**Reading passage:**
******************************

Courtesy Theology of Games
Courtesy Theology of Games

Space at your common table, be it in your dining room, den, or boudoir, is precious. It needs to be used wisely when it comes to entertaining. You need room for everyone to sit and be comfortable. Room for refreshments is always welcome. Games that occupy the table should make good use of whatever remaining real estate their is, holding the attention of your guests and keeping them involved and interacting. This is one of many reasons why Monopoly sucks – most of its board is full of negative space.

It also never changes. Board games that I’m finding myself thoroughly enjoying have gameplay that varies from session to session. When a galaxy in Twilight Imperium is created by the players around the table, it is going to be completely different from any scenario setup or previous galaxy, adding another element to the strange brew that makes it fun to devote eight hours to a single game. Quantum is similar in that the ‘board’ is mutable and can be altered or changed drastically to change up the experience. Games like Mage Knight, Archipelago, and Escape: The Curse of the Temple take it one step further by making their boards what would be called ‘procedurally generated’: the board is revealed and assembled as you play, guaranteeing a fresh experience every time.

Other games like to decentralize the action. Galaxy Trucker may have a central board to track everyone’s position in the convoy, but all of the real action happens on the players’ individual boards, as meteors and laser blasts render your cobbled-together space truck back into the shoddy spare parts you used to build it in the first place. Suburbia gives each player their own space to build their SimCity-esque metropolis, with its bank and goals in a central location. Seasons may have a calendar in the center of the table and a single, shared scoreboard, but players will be interacting with their own decks, tokens, dice, and boards to manage the careers of their chosen adorable aspiring forest-wizards.

******************************

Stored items

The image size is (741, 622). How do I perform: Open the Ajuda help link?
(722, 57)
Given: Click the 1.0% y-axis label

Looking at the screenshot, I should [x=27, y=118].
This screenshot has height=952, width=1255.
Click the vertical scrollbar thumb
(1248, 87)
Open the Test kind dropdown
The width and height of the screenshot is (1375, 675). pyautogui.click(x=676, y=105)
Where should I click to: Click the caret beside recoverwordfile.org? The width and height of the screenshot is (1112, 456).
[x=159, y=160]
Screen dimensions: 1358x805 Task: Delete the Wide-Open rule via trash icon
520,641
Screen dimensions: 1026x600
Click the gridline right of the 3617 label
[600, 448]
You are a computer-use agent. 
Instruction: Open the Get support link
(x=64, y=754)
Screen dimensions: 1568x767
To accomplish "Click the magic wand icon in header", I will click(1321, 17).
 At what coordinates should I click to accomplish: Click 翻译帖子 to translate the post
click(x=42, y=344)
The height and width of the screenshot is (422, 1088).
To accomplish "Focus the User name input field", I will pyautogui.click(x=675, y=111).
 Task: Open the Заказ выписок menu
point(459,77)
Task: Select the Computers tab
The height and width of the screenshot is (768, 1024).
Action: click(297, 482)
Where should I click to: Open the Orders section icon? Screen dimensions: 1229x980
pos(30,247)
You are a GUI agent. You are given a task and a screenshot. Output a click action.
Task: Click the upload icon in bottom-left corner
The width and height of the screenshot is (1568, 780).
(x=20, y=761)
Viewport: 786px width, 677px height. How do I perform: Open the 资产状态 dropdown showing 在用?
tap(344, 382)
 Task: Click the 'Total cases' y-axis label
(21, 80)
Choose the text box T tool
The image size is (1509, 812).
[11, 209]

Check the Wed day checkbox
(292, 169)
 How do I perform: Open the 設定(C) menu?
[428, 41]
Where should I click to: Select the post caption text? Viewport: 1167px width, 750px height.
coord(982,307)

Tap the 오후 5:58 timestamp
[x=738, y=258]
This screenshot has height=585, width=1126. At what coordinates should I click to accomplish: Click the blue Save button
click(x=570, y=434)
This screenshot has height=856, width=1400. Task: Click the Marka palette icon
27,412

******************************

**Exercise requirements:**
1. Answer these questions using the text on board games and table space:
(a) What does the text say most of the Monopoly board is full of?
(b) How many hours does the text say people devote to a single game of Twilight Imperium?
(c) What does the central board in Galaxy Trucker track?
2. Resume the text on board games and table space after its last sentence, keeping its voice.

**Results:**
1.
(a) Negative space.
(b) Eight hours.
(c) Everyone's position in the convoy.

2.
While board games continue to provide new and interesting ways to make the most of your table’s real estate, card games remain some of the most economical entertainment to grace that same area. While deck-builders like Dominion and Eminent Domain centralize the pool of cards players have to choose from in constructing their decks, Boss Monster takes the route of games above that sees players focused on individual areas just as much as the center of the table. Chez Geek and Munchkin encourage players to keep track of both their own area and those of other players as competition for victory becomes more and more rapid and cut-throat. Finally, hidden role games like Bang!, One-Night Ultimate Werewolf, The Resistance: Avalon, and Coup bring the eyes of the players up from the table and into those of the other players, the game play arguably more about bluffing, gambits, and deductive reasoning than any information provided at the center of the table.

Just to reiterate a point made earlier in this post, Monopoly sucks. Its gameplay never changes and its board consumes too much real estate on the table. Many games make better use of the space, even with similarly sized central boards; Pandemic, Ticket to Ride, SmallWorld, Lords of Waterdeep, and Battlestar Galactica are all examples of recent games that require a good chunk of your table’s space but make the most of it by varying gameplay elements, getting players involved and interacting, offering challenges or emergent narrative, and so on. It’s these things that make the game I’ve mentioned well worth the space on your table (and your shelves), and will more than likely bring people back for more, time and again.